[Pixel coordinate grounding data]

+--

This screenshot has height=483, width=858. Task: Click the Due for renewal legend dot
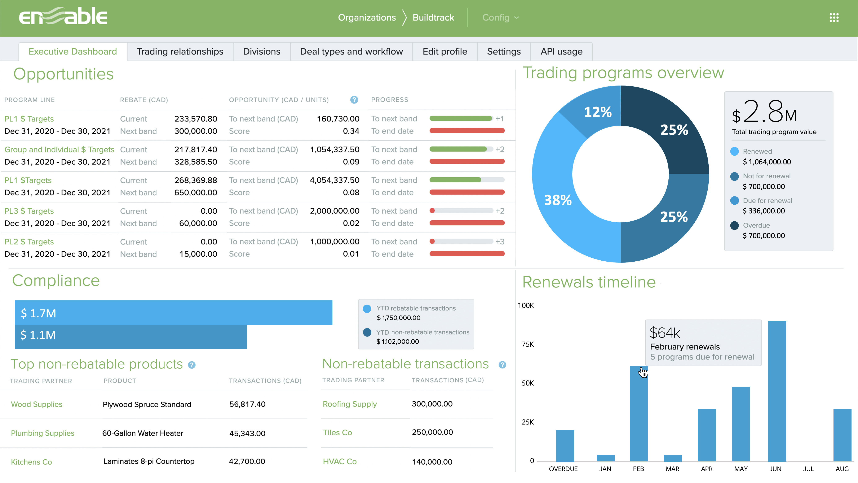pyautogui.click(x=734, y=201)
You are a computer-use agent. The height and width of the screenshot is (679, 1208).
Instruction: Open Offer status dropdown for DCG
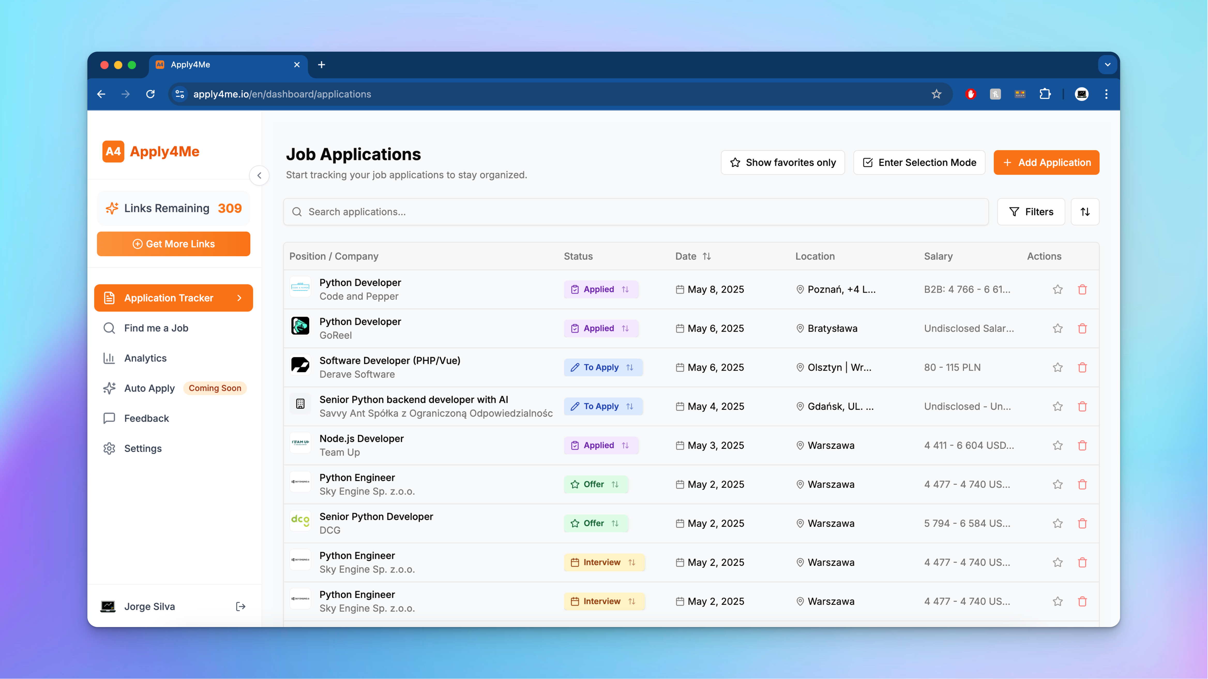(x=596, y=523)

+--

Task prompt »
Now write out the data word for word, skipping every picture in it.

Answer section »
This screenshot has height=483, width=858. Task: Click the Due for renewal legend dot
pyautogui.click(x=734, y=201)
You are a computer-use agent. The height and width of the screenshot is (679, 1208).
Instruction: Open Offer status dropdown for DCG
(x=596, y=523)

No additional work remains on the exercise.